▶ _EXCERPTED DATA_

▽

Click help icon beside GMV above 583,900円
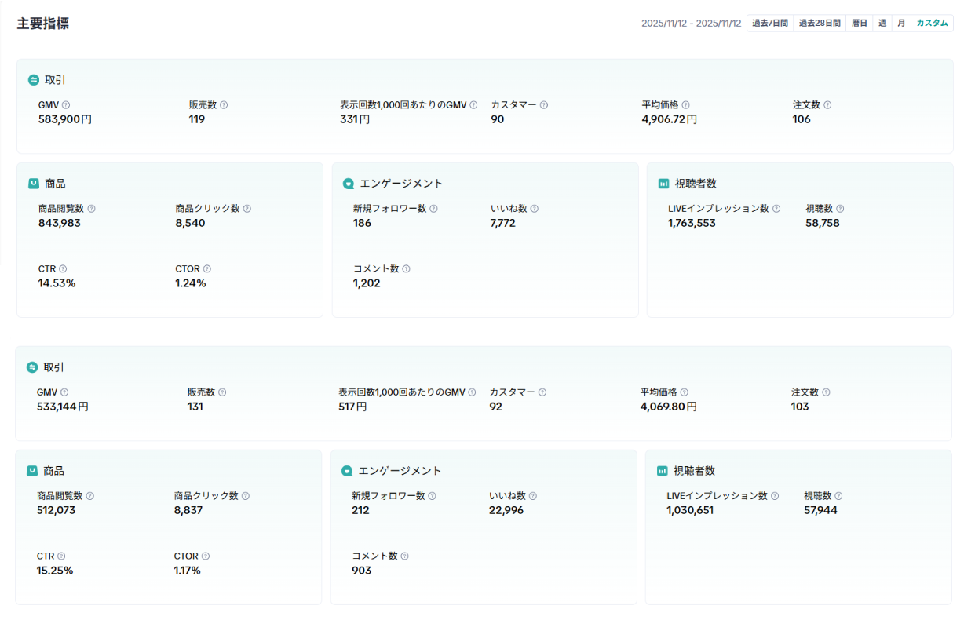Viewport: 964px width, 631px height. [66, 105]
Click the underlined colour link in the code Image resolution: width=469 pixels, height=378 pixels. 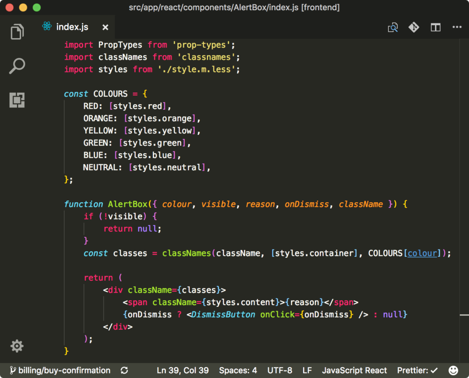423,253
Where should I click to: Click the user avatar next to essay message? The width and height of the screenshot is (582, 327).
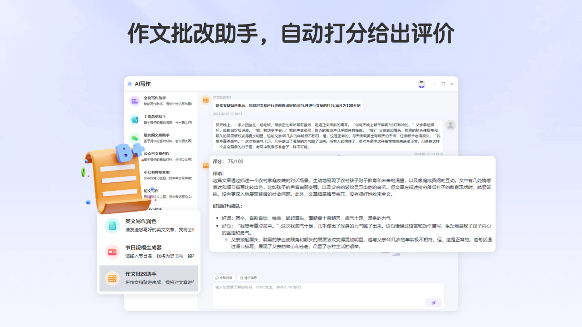tap(451, 125)
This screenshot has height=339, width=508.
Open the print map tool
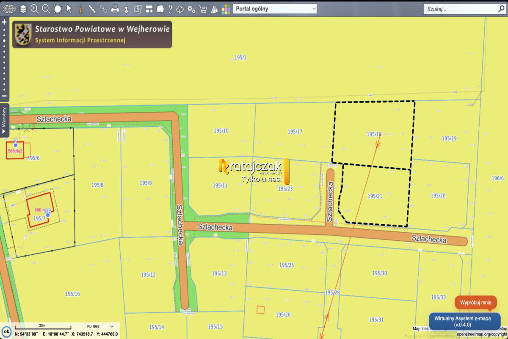tap(115, 8)
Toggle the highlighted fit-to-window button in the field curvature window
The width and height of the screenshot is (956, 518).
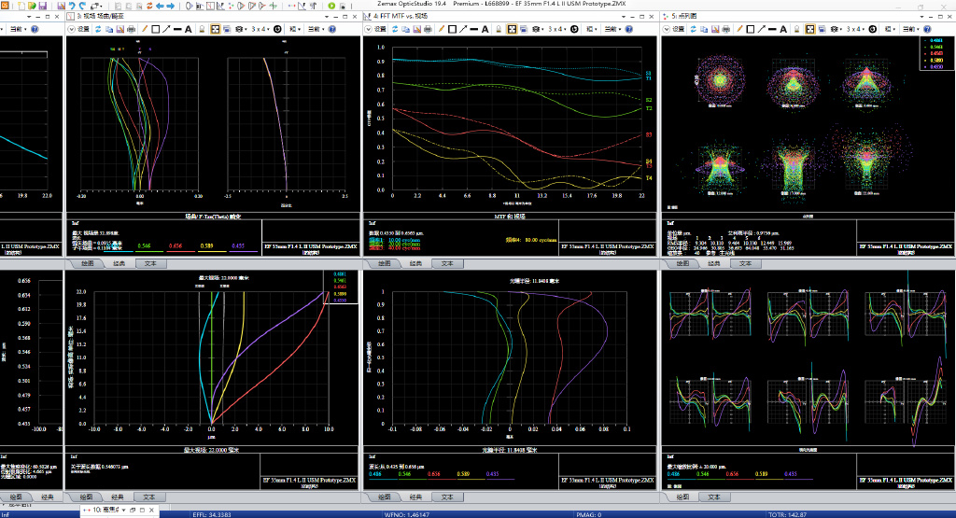point(215,29)
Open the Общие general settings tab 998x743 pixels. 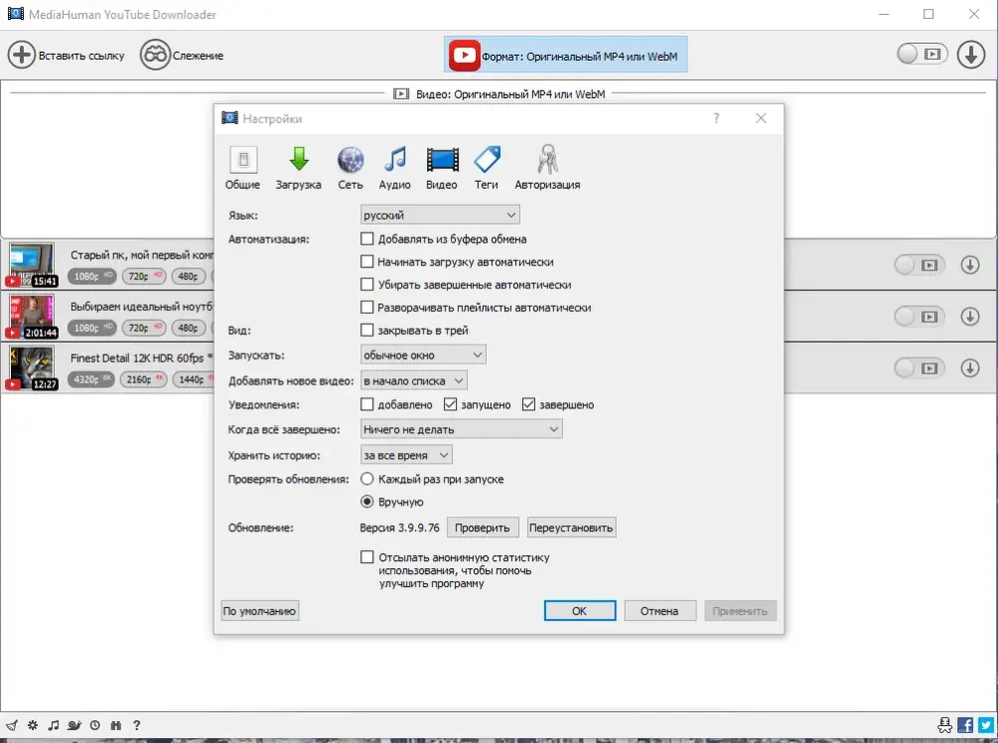tap(243, 168)
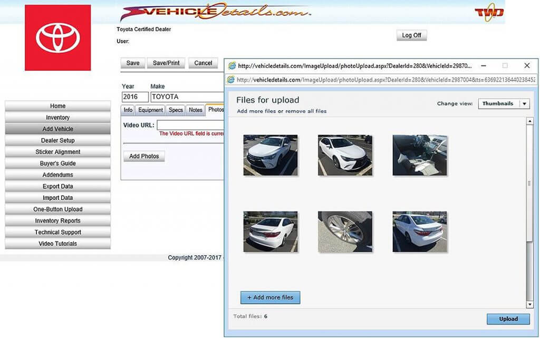This screenshot has height=338, width=540.
Task: Switch to the Specs tab
Action: click(x=175, y=110)
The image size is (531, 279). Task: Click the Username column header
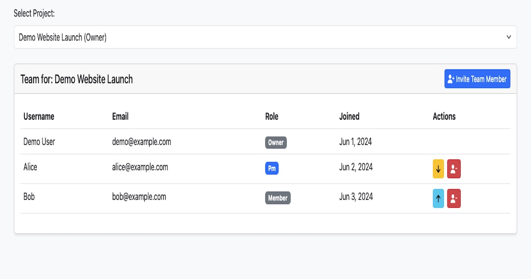pyautogui.click(x=39, y=116)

△

▶ _TASK GOAL_
In the data above, find the line containing "The image size", then output it and every later line exactly, without the pictures.

▶ _COMPLETED EXERCISE_
The image size is (531, 279). Task: Click the Username column header
pyautogui.click(x=39, y=116)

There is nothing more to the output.